Nadiem Anwar Makarim, mantan Menteri Pendidikan, Kebudayaan, Riset, dan Teknologi (Mendikbudristek), dengan tegas membantah tuduhan menerima uang sebesar Rp809,59 miliar terkait kasus pengadaan laptop chromebook. Menurutnya, hal tersebut adalah bentuk kekeliruan dalam proses investigasi. Nadiem menyatakan keyakinannya bahwa fakta akan terungkap dalam sidang pemeriksaan saksi yang akan datang. Meskipun merasa kecewa dengan putusan sela majelis hakim, Nadiem tetap menghormati proses hukum yang berjalan.
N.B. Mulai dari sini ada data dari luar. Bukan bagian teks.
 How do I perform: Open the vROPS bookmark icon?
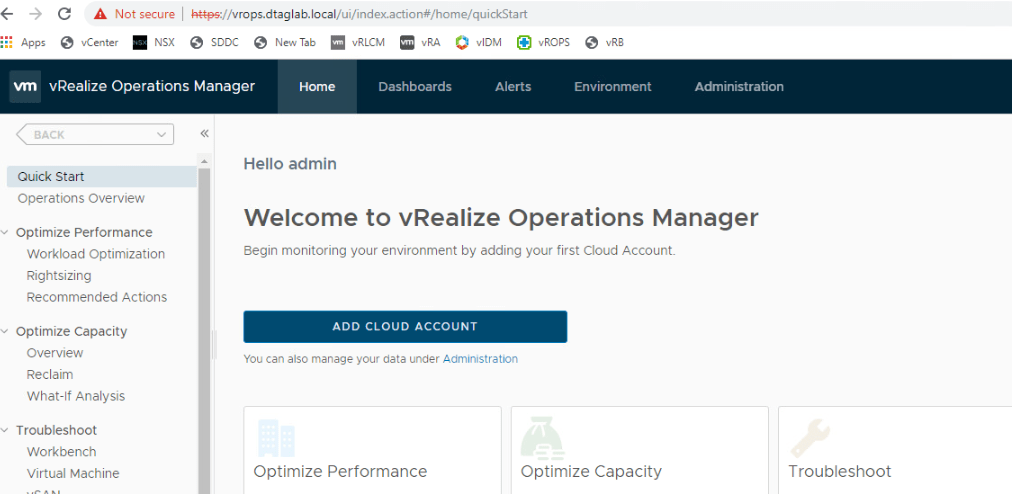[x=524, y=42]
Eksepsi kasus dugaan korupsi pengadaan laptop chromebook yang diajukan oleh Nadiem Makarim ditolak oleh majelis hakim. Putusan sela tersebut diambil dalam sidang di Pengadilan Negeri Tindak Pidana Korupsi Jakarta Pusat. Majelis hakim menjatuhkan keputusan agar penanganan kasus dilanjutkan ke tahap pembuktian. Nadiem didakwa menerima uang dalam jumlah besar terkait program digitalisasi pendidikan menggunakan laptop Chromebook dan Chrome Device Management (CDM) di lingkungan Kemendikbudristek.
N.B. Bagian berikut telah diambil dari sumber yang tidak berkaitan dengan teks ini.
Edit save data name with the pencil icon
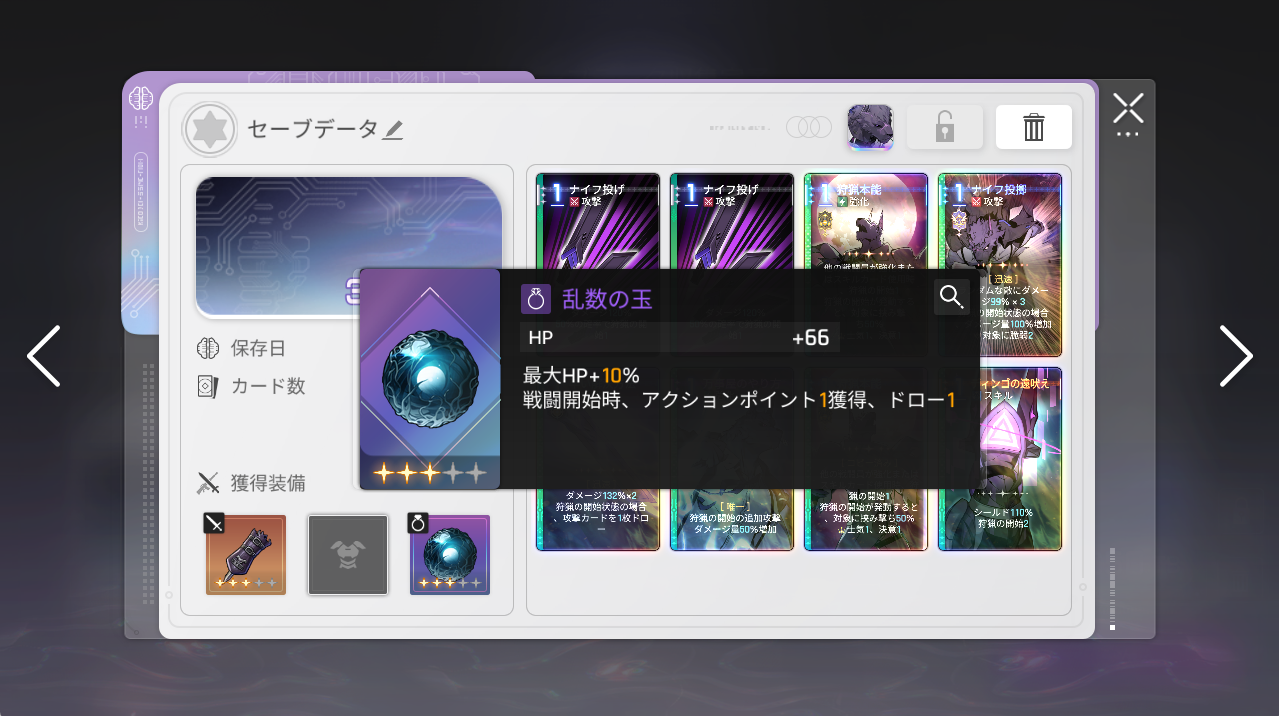This screenshot has height=716, width=1279. 393,130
Jaksa Penuntut Umum (JPU) dari Kejaksaan Agung, Roy Riady, menyebutkan bahwa Nadiem diduga menerima uang dari PT Aplikasi Karya Anak Bangsa (PT AKAB) melalui PT Gojek Indonesia terkait pengadaan laptop Chromebook. Uang tersebut diyakini berasal dari investasi Google senilai 786,99 juta dolar Amerika Serikat. Hal ini terlihat dari kekayaan Nadiem yang tercatat dalam Laporan Harta Kekayaan Penyelenggara Negara (LHKPN) tahun 2022.